The market is ripe with opportunities for rehabbing homes throughout the state of California. Investors are currently making an average of nearly $100,000 gross profit per flip in California, the second highest earnings of any state. But while real estate rehabbing has ample opportunities for success, basic mistakes will set novice investors back every time. If you’re new to the world of rehab real estate, watch out for these common mistakes:
1. You didn’t do the research.
Extensive research is an essential component of good house flipping. Research will show you which neighborhoods offer the best potential, which houses are most undervalued, who your potential buyers are, your schedule, and your costs. All of this information is vital to the success of your investment. In house flipping, it’s always a good idea to keep a 90/10 mentality: 90% of your time should be spent on the research leading up to the rehabbing process, and just 10% should go into the actual renovation.
2. You thought you’d save money renovating the house yourself.
For many rehabbers, the draw of fix and flip investing is the chance to actually get your hands dirty and do the manual work of renovating homes, but if you don’t have a background in construction or engineering, don’t assume that the work that goes into fixing a house is easy. Whenever you come across a task that you can’t do an excellent job with on your own, find a professional to do it for you. Doing certain tasks yourself can be cost effective if you know what you’re doing, but bear in mind that your time is valuable, so hiring someone else might actually be more cost effective in many cases.

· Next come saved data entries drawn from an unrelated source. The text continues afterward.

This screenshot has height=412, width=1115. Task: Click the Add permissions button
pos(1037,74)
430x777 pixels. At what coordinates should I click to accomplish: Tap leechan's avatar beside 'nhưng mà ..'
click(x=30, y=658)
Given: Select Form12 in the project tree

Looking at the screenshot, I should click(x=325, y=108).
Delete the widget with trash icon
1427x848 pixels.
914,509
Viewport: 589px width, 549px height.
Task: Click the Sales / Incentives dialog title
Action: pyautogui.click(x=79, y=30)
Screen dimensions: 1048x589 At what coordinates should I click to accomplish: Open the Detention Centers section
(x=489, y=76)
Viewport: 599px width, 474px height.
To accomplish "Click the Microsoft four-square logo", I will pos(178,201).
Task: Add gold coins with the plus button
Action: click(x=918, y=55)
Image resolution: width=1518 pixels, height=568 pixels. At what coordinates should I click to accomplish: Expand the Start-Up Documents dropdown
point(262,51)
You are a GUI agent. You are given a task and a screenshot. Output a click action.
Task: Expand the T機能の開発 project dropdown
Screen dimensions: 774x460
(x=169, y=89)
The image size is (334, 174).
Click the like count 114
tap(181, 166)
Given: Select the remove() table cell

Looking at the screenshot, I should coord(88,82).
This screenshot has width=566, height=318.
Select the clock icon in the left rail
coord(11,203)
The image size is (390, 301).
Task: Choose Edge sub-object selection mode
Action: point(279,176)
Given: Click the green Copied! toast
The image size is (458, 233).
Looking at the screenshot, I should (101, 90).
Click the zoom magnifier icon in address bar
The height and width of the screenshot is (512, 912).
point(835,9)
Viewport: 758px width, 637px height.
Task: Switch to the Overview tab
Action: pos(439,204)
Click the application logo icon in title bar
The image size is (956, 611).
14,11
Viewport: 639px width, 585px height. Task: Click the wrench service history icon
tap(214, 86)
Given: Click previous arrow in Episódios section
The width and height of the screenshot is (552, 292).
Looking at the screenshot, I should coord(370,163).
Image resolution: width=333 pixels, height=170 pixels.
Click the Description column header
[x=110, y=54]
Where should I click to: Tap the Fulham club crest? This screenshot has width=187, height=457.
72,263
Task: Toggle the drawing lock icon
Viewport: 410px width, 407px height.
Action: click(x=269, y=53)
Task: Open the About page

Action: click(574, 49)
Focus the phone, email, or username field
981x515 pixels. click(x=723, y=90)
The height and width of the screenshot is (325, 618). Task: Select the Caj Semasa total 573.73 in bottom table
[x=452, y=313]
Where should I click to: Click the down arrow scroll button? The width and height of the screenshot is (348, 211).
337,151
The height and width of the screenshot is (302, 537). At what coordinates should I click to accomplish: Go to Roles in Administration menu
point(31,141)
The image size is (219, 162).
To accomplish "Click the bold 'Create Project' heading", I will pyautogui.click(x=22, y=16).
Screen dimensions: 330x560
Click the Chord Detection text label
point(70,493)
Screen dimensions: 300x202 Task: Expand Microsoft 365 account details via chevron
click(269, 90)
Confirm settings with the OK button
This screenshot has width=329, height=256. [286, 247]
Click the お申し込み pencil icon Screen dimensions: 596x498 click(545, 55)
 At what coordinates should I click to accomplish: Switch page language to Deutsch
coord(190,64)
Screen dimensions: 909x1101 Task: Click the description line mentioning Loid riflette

3. Your cash flow dried up in the middle of the flip.
Insufficient cash flow is a major problem that novice house flippers come across. If you’re putting your own savings into flipping a house, make sure that you have enough cash flow to get you through the project, including allowances for delays and unexpected costs. Turning to the services of a rehab financing company, like ZINC Financial, can give you the extra cash that you’ll need in order to better leverage your assets and avoid cash flow catastrophes.
4. You didn’t plan for a buyer’s market.
This is an extension of mistake number three, but it’s worth stating separately. Remember that even if the market seems perfect for rehabbing real estate when you buy, things can change quickly, and there’s no guarantee that you’ll be able to resell your home immediately. Make sure you have an exit strategy that allows for these sorts of situations. Bear in mind that if the market isn’t where you want it to be when the property is ready, you can always hold on to it for a few years and rent the home.